The 933 ballots should never have been numbered. On February 3, 2009, recognizing this public policy, Contestants and Contestee freely entered into a Stipulation that the numbers would be removed.
3. Contestants will not prevail on the merits.
4. The public interest requires that the February 3 Order be enforced.
5. The burden on the Court by this motion is not administrative, but goes directly to the heart of the integrity of the judicial process.
The motion should be denied.
Contestee advised counsel for the Contestant that this motion is baseless and warrants the imposition of sanctions. Contestee requests that the Court establish a briefing and hearing schedule so that Contestee may bring on a motion under Minn. R. Civ. P. 11 and Minn. Stat.

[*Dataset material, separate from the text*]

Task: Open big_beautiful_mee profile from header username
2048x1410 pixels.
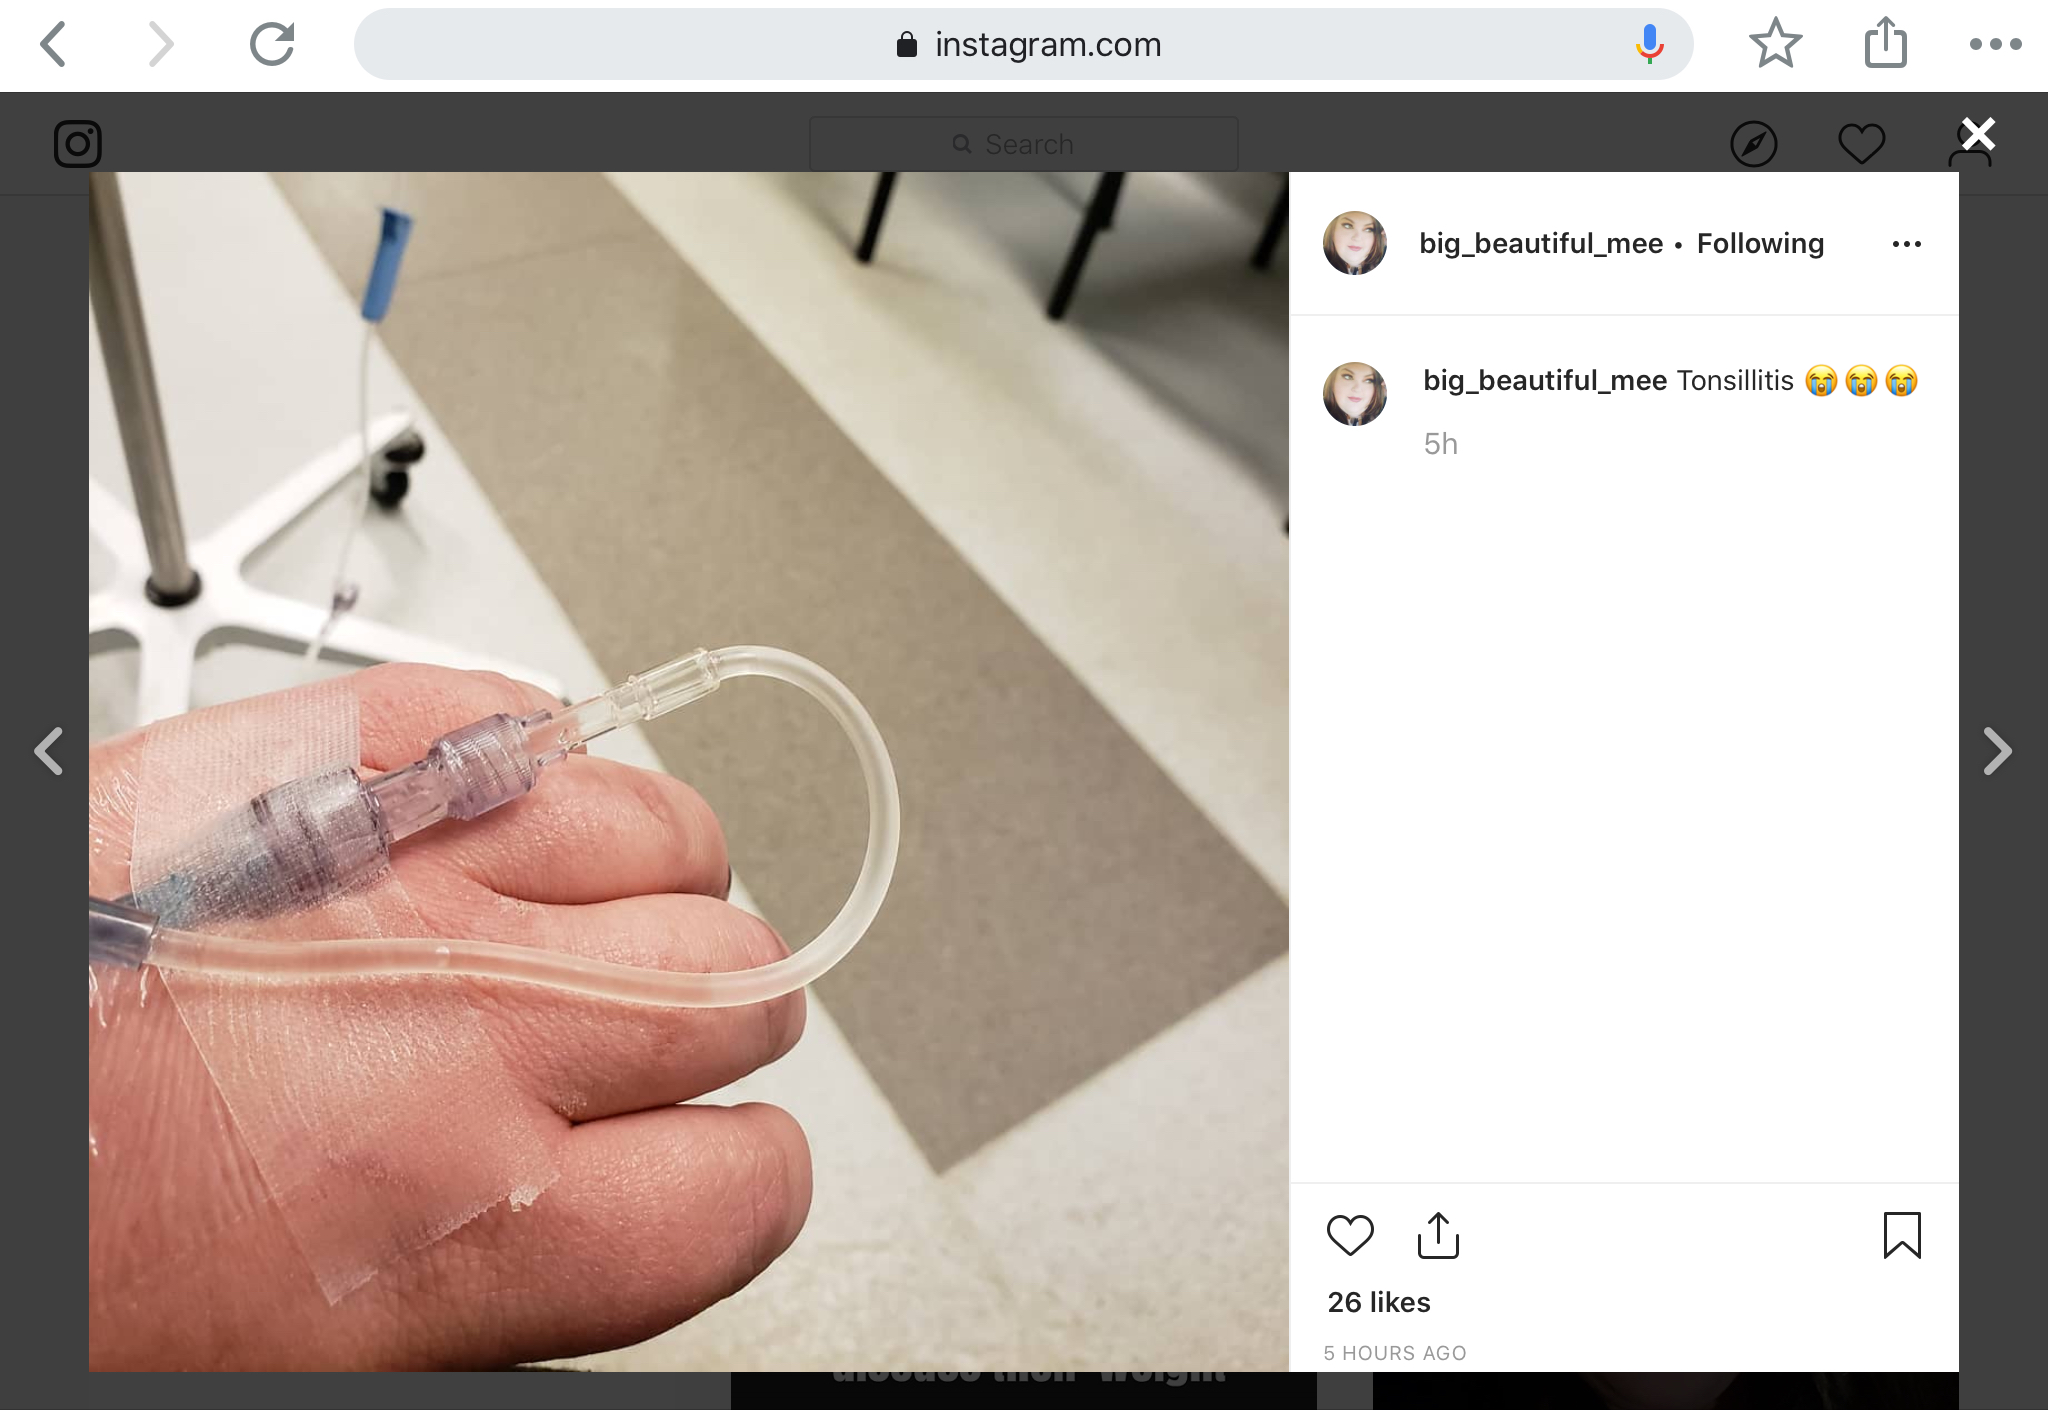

After all of this, I find it unlikely that the Election Contest Court will override Coleman's once prejudiced dismal of this very topic.
Franken was also supposed to present his updated list of wrongfully rejected absentee ballots on Saturday; he did apparently do this, but a court filing is unavailable. The PioneerPress was apparently given access to the document containing 1,585 ballots, 781 of which the Coleman campaign has already identified, but they thought it was more important to talk about "snark" within the document than to actually present the document; nice work PioneerPress. (It's only a matter of time before they join the likes of their now bankrupt competitor, the StarTribune.)
Of the 1,585 presented by Franken 804 were not already identified by Coleman; this number is actually slightly more than the 792 he had already presented. This could mean several things, but it is impossible to definitively conclude anything without actually looking at the list which, should at the vary latest be available on Monday when the ECC resumes.